### Questions on the material:
A. Please summarize the text on miR-1283 below in two sentences.
B. In the text on miR-1283 below, which two cell lines were made to overexpress miR-1283?

KLF14/miR-1283/TFAP2C axis inhibits HER2-positive breast cancer progression via declining tumor cell proliferation

MiR-1283 has been identified as a tumor suppressor in some malignancies. Whereas, the role of miR-1283 in HER2-positive (HER2+) breast cancer, particularly its role in regulating cell proliferation, one of the most significant features of tumor progression, is unclear. The related microRNA screened by the breast cancer sample GSE131599 dataset were detected in HER2+ breast cancer tissues and cell lines. Then, the obtained miR-1283 was overexpressed in SKBR3 and BT-474 cells followed by relevant functional assays concerning cell proliferation and apoptosis. The xenograft mouse model was induced and the effect of miR-1283 on tumor growth and cell proliferation was examined. The target of miR-1283 and the transcription factor regulating miR-1283 were predicted and identified. Finally, the influence of transcription factor KLF14 on cell proliferation and apoptosis was investigated. An integrated analysis confirmed that miR-1283 expression was significantly decreased in HER2+ breast cancer tissues. Also, by q-RT-PCR detection, miR-1283 expression was markedly reduced in HER2+ breast cancer tissues and cell lines. The miR-1283 overexpression prevented the proliferation and enhanced apoptosis of HER2+ breast cancer cells, as well as inhibited tumor growth. Mechanistically, miR-1283 inhibited TFAP2C expression by targeting the 3 '-untranslated regions of TFAP2C messenger RNA, and the KLF14 enhanced miR-1283 level via binding to its promoter. The result subsequently confirmed the KLF14/miR-1283 signaling suppressed cell proliferation in HER2+ breast cancer. Our results suggested that the KLF14/miR-1283/TFAP2C axis inhibited HER2+ breast cancer progression, which might provide novel insight into mechanical exploration for this disease.

Automated summary

MiR-1283 acts as a tumor suppressor in HER2-positive breast cancer by regulating cell proliferation through targeting TFAP2C and being regulated by KLF14. These findings provide novel insights into the mechanistic exploration of breast cancer.

### Data for analysis:
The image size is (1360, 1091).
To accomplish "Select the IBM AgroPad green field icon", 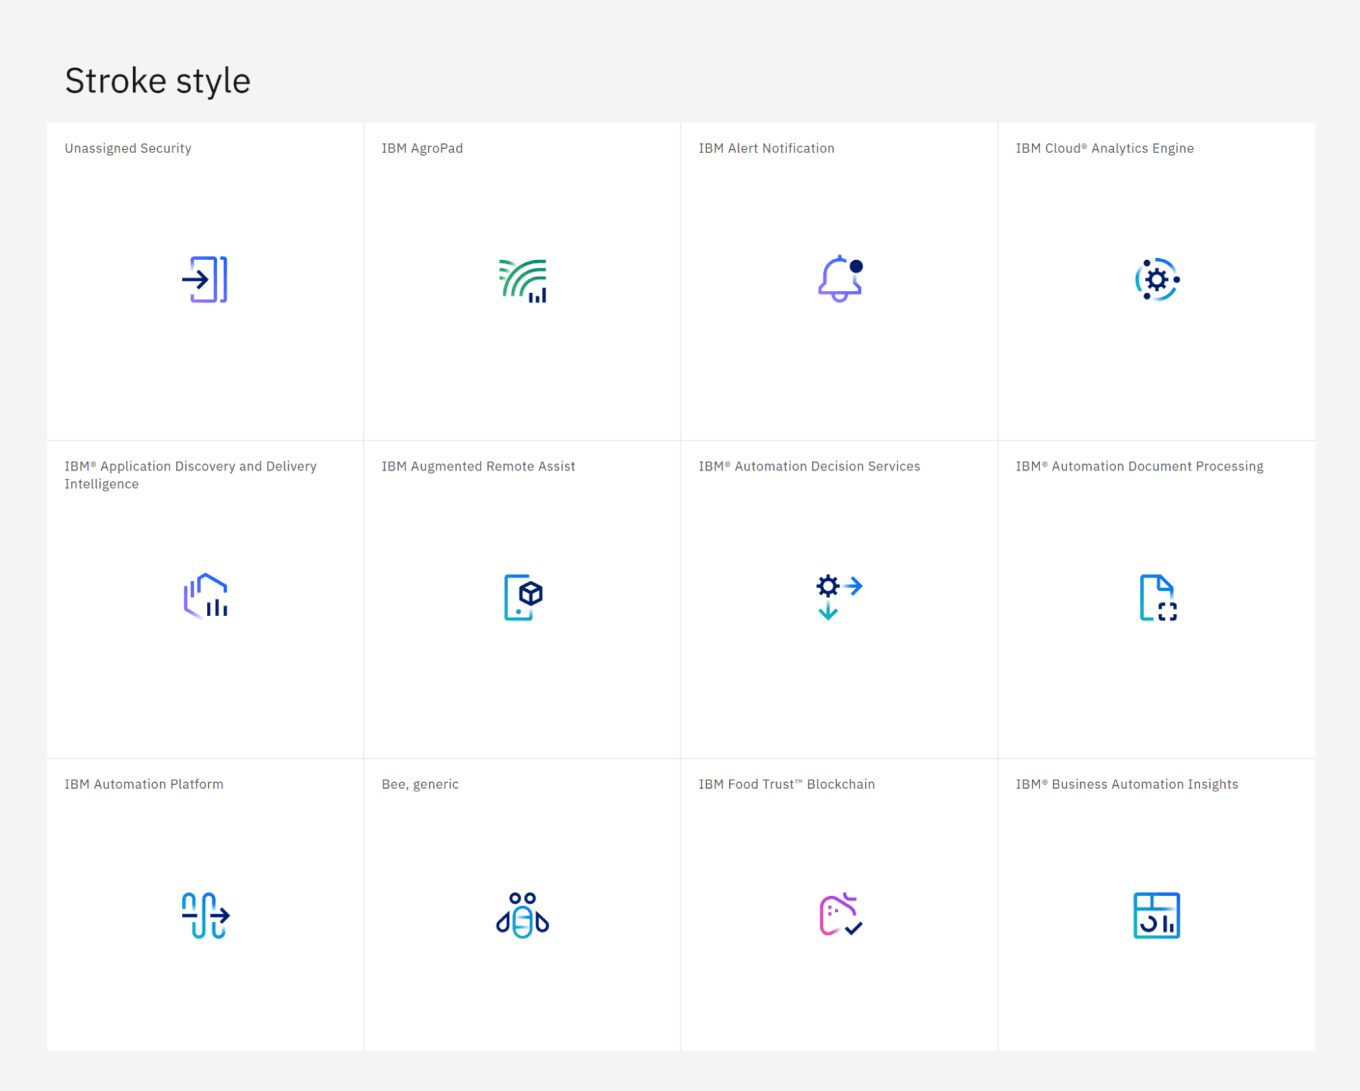I will click(x=522, y=280).
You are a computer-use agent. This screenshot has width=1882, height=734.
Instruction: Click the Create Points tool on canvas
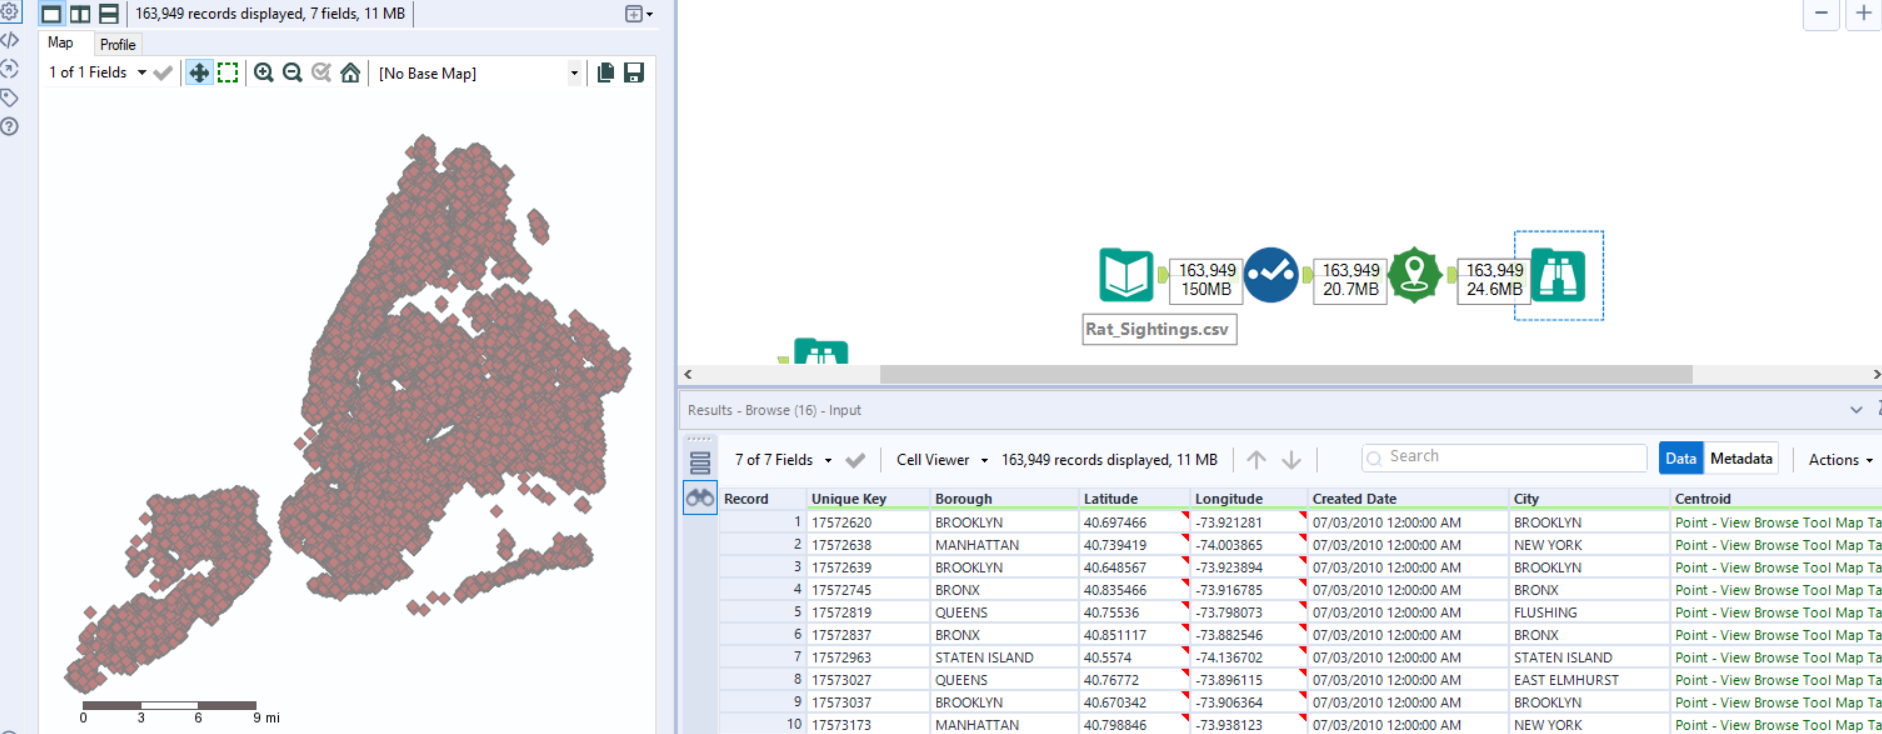(1414, 275)
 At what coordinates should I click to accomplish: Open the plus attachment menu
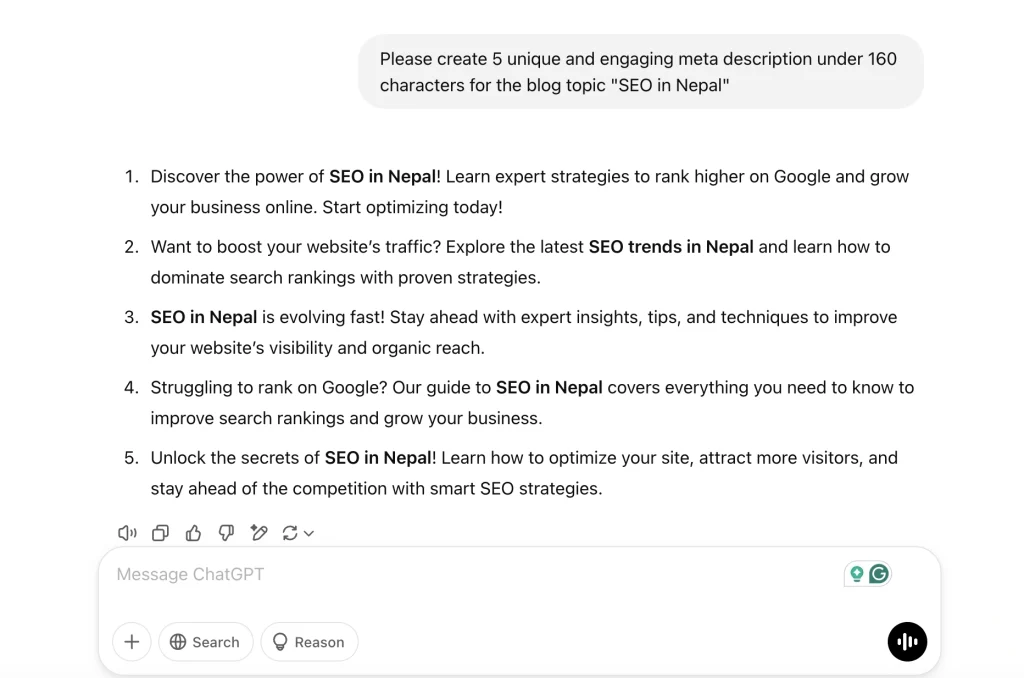[131, 641]
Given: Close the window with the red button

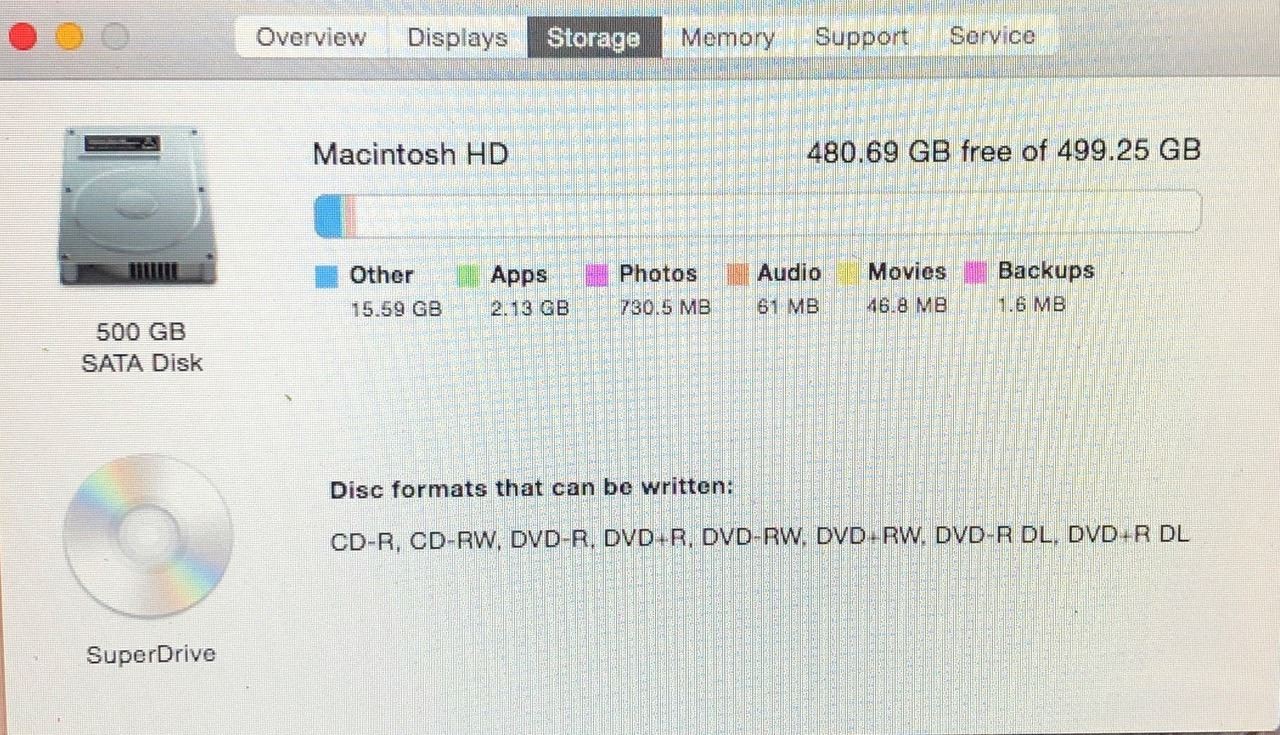Looking at the screenshot, I should [23, 38].
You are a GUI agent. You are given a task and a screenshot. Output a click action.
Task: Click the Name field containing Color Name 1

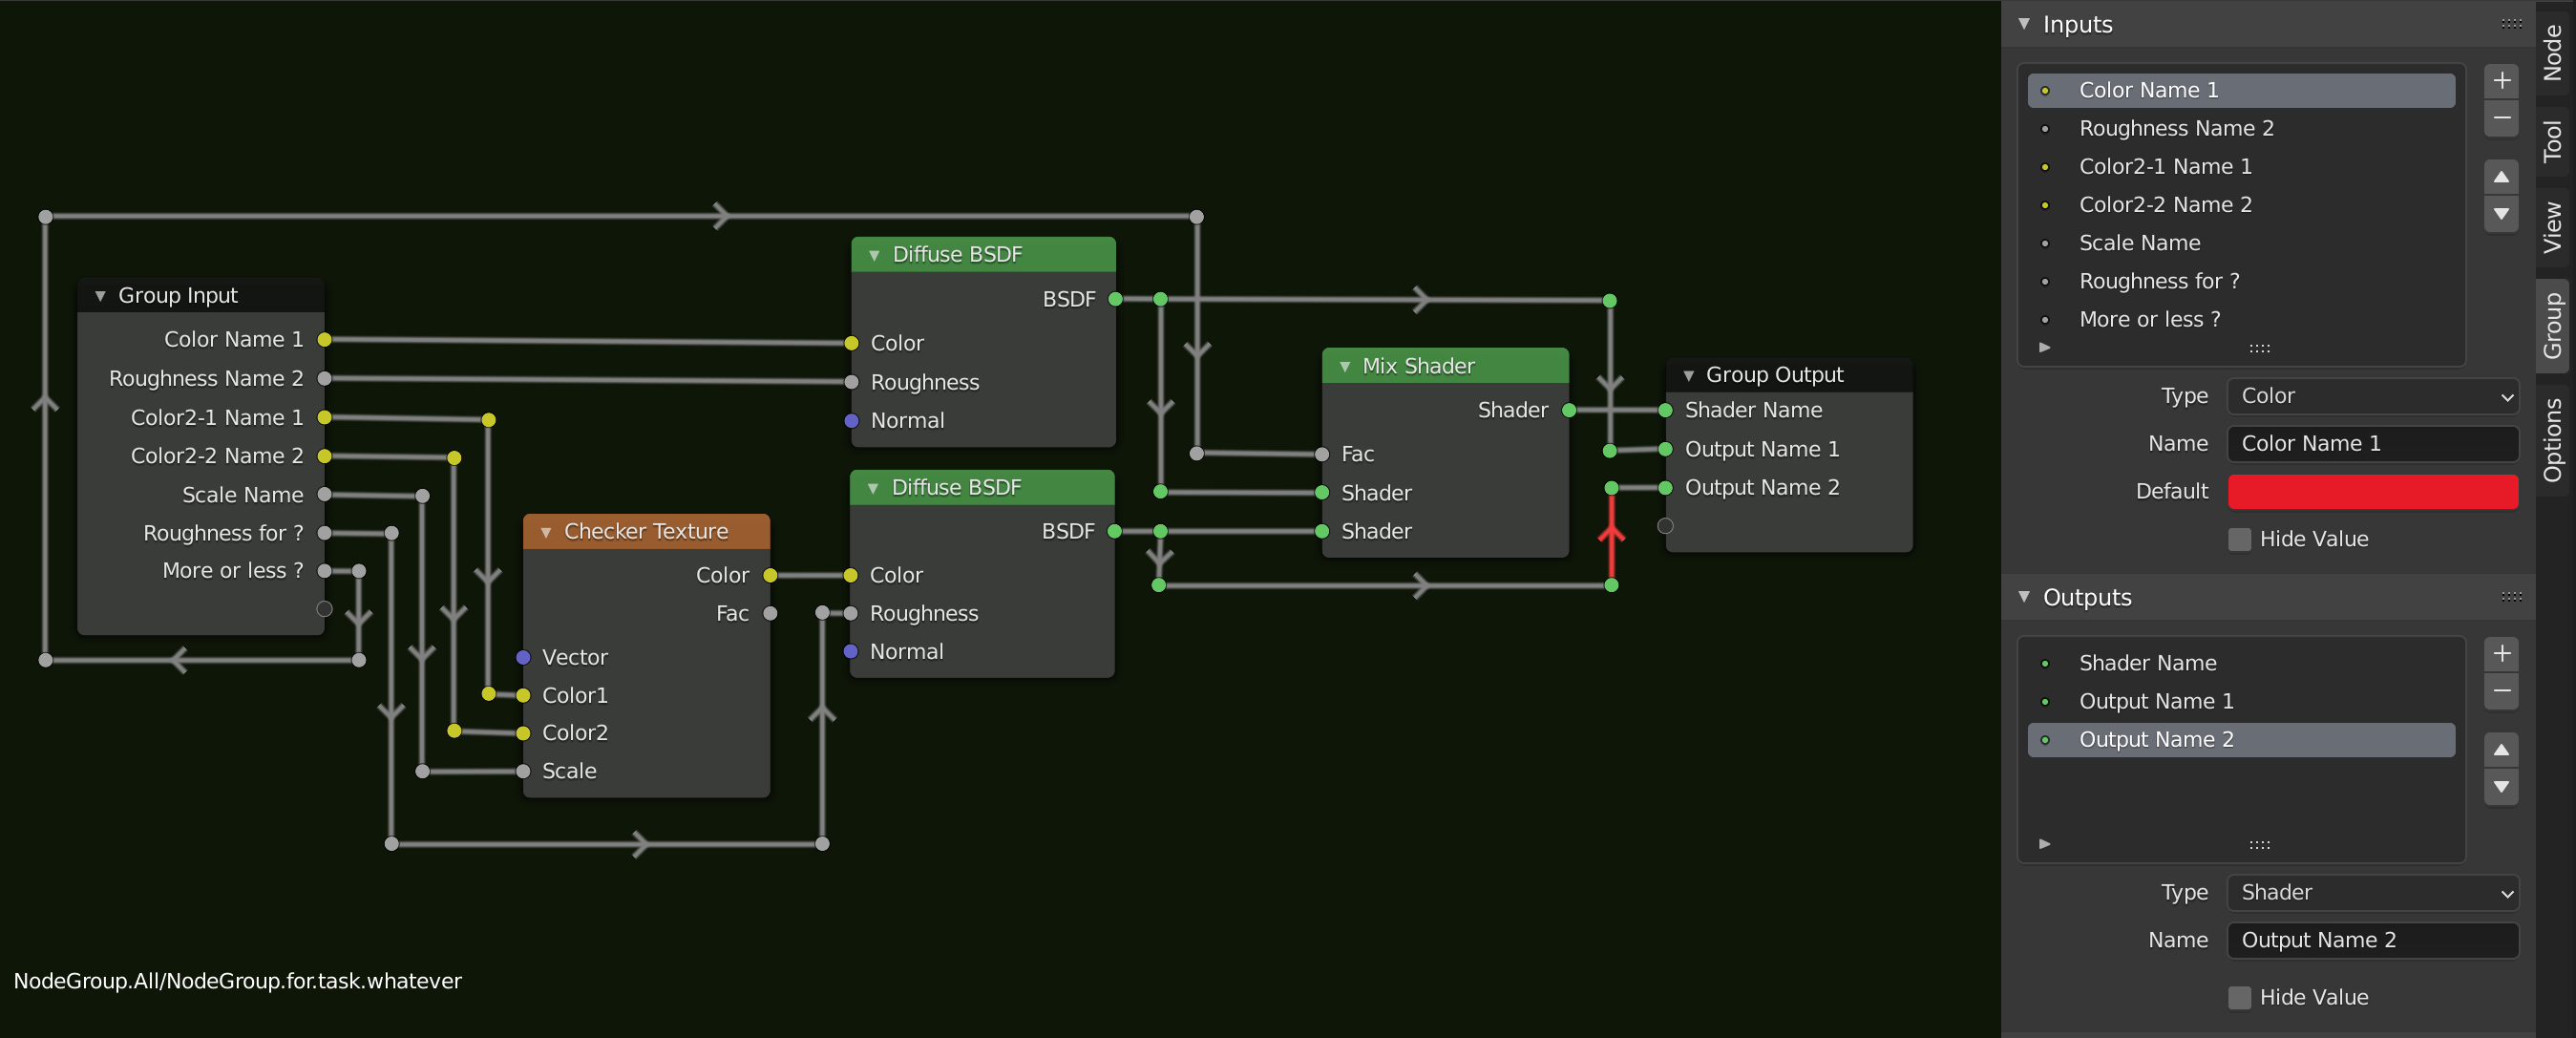2372,444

### Solutions to the problems:
A. In HER2-positive breast cancer tissues and cell lines, miR-1283 expression was markedly reduced, and overexpressing it prevented cell proliferation, enhanced apoptosis and inhibited tumor growth. Mechanistically, miR-1283 inhibited TFAP2C by targeting the 3'-untranslated region of its messenger RNA, while KLF14 raised miR-1283 levels by binding its promoter, so the KLF14/miR-1283/TFAP2C axis inhibited HER2-positive breast cancer progression.

B. SKBR3 and BT-474 cells.